Tukar "export dialog" dengan "print dialog", lalu tulis kembali catatan dari baris yang memuat "Share article on Twitter icon" sampai dengan baris yang memuat "I will coord(43,206).". Biarkan semua bagian lain tetap sama.

§ §

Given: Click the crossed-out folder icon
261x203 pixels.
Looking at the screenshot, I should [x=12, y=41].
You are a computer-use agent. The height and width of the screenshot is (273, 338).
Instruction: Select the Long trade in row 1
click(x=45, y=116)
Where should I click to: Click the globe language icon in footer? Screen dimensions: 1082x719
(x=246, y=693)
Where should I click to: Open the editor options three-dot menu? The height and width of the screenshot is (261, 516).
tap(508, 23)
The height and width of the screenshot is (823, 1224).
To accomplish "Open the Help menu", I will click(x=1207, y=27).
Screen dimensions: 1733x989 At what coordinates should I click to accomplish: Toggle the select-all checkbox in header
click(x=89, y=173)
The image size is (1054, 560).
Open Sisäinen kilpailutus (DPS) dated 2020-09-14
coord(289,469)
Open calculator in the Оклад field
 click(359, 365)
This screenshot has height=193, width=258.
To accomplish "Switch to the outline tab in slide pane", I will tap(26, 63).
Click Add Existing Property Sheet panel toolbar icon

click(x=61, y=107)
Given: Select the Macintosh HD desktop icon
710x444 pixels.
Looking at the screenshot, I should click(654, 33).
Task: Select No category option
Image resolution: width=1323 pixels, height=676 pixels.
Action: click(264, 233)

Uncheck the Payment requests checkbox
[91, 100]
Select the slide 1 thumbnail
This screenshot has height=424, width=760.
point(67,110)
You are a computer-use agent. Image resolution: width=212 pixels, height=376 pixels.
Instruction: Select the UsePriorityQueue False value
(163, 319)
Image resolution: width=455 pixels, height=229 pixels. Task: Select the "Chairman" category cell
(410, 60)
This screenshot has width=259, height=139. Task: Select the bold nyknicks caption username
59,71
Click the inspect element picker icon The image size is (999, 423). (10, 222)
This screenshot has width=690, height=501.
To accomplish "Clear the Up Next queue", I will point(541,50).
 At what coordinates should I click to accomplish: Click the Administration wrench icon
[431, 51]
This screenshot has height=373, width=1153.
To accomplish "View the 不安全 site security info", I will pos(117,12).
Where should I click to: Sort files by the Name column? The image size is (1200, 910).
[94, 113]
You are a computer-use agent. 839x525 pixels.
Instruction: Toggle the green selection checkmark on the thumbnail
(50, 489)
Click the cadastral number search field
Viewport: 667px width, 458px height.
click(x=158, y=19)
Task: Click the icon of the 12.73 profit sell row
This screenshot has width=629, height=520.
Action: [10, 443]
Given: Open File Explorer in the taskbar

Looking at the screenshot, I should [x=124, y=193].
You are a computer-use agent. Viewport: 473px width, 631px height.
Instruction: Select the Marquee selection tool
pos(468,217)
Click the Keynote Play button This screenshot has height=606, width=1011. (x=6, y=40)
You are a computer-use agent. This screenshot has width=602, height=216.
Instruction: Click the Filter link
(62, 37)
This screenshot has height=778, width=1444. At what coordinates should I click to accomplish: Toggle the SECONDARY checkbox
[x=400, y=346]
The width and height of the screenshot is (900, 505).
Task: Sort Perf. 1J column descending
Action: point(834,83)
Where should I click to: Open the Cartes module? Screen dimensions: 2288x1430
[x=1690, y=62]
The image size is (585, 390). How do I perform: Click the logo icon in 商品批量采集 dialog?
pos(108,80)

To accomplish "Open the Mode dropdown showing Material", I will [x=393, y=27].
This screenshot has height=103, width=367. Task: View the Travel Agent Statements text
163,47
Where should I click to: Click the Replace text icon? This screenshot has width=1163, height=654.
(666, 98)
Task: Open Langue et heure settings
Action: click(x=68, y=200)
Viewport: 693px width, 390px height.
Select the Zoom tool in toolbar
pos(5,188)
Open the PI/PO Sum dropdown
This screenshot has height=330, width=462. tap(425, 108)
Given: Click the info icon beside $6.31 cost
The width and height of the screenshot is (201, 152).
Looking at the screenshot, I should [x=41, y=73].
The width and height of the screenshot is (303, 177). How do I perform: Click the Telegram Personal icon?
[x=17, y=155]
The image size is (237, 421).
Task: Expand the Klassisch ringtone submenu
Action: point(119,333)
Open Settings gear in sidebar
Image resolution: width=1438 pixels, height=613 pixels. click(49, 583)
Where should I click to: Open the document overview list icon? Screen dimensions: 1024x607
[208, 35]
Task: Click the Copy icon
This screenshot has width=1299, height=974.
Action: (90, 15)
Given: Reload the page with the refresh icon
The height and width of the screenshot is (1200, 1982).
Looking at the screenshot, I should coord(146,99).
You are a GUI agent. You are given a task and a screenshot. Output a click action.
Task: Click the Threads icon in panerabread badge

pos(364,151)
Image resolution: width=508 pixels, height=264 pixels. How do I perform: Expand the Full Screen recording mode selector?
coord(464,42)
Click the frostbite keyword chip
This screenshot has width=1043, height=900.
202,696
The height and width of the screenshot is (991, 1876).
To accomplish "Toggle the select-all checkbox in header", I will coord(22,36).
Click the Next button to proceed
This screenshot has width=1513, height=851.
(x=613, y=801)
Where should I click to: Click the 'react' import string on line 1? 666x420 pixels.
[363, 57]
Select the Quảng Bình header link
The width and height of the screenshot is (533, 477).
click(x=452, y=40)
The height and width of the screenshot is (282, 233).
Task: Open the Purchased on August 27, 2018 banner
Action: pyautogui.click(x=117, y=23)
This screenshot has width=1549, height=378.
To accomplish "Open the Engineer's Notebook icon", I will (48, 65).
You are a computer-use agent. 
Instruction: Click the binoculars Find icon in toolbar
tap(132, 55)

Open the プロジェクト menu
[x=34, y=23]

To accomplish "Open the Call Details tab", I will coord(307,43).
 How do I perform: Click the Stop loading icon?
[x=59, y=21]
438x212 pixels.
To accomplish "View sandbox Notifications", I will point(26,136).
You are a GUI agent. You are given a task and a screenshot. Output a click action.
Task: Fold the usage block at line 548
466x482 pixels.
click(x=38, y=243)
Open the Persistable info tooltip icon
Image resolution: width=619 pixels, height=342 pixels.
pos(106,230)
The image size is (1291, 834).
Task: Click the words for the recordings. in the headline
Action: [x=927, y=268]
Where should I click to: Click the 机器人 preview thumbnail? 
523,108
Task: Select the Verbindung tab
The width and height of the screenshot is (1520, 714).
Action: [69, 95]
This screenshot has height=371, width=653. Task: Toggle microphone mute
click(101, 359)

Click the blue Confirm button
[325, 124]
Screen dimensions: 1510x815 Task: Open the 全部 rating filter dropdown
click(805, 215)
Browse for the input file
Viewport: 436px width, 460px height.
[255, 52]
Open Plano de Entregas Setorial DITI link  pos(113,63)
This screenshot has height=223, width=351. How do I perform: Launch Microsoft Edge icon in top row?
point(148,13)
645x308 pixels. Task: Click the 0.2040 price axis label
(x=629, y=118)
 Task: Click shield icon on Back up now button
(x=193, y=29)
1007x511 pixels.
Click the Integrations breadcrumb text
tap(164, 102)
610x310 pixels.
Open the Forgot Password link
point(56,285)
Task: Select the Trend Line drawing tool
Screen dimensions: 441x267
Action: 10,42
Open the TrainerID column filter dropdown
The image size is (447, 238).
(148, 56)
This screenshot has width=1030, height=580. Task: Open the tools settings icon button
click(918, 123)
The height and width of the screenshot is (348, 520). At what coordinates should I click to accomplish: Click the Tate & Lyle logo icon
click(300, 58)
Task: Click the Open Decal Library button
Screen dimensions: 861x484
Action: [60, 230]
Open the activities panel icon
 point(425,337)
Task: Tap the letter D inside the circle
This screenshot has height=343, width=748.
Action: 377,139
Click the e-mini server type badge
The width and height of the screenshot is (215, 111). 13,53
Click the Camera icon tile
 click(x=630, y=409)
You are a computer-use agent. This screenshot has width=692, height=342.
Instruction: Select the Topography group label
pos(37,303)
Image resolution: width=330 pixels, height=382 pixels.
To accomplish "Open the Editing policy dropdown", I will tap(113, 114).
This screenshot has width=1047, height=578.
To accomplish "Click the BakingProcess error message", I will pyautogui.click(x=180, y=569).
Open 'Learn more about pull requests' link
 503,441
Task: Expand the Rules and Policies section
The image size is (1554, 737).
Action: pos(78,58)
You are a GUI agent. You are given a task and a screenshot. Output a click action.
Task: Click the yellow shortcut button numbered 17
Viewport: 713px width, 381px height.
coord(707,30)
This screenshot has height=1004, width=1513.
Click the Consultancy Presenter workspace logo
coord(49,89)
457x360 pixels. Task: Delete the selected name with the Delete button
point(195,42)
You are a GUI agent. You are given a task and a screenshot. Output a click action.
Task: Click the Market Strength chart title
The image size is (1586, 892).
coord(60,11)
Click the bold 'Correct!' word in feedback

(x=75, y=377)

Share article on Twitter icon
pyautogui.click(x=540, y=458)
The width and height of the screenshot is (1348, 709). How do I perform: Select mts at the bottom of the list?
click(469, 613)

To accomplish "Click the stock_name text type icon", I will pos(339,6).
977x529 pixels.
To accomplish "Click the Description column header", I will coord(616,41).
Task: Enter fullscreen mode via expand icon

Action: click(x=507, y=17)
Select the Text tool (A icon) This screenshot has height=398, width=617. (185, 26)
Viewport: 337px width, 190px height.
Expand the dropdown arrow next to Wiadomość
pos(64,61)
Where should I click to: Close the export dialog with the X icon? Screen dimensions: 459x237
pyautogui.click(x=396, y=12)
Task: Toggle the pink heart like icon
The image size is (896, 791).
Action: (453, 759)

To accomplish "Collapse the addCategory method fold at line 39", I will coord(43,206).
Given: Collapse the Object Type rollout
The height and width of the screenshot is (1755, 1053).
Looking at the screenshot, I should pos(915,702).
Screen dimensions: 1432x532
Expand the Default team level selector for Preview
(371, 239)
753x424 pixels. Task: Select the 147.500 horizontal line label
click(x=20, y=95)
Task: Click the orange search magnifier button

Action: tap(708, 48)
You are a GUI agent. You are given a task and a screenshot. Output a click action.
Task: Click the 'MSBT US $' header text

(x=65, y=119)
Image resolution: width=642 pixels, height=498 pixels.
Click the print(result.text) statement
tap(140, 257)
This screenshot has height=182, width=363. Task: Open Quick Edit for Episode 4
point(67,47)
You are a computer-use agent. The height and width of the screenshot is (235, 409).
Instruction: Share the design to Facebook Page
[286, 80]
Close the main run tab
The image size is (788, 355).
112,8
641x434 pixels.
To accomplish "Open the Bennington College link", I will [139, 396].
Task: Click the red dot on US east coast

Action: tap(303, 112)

§ §

JAWABAN ATAS TUGAS:
Share article on Twitter icon
pyautogui.click(x=540, y=458)
The width and height of the screenshot is (1348, 709). How do I perform: Select mts at the bottom of the list?
click(469, 613)

To accomplish "Click the stock_name text type icon", I will pos(339,6).
977x529 pixels.
To accomplish "Click the Description column header", I will coord(616,41).
Task: Enter fullscreen mode via expand icon

Action: click(x=507, y=17)
Select the Text tool (A icon) This screenshot has height=398, width=617. (185, 26)
Viewport: 337px width, 190px height.
Expand the dropdown arrow next to Wiadomość
pos(64,61)
Where should I click to: Close the print dialog with the X icon? Screen dimensions: 459x237
pyautogui.click(x=396, y=12)
Task: Toggle the pink heart like icon
The image size is (896, 791).
Action: (453, 759)

To accomplish "Collapse the addCategory method fold at line 39", I will coord(43,206).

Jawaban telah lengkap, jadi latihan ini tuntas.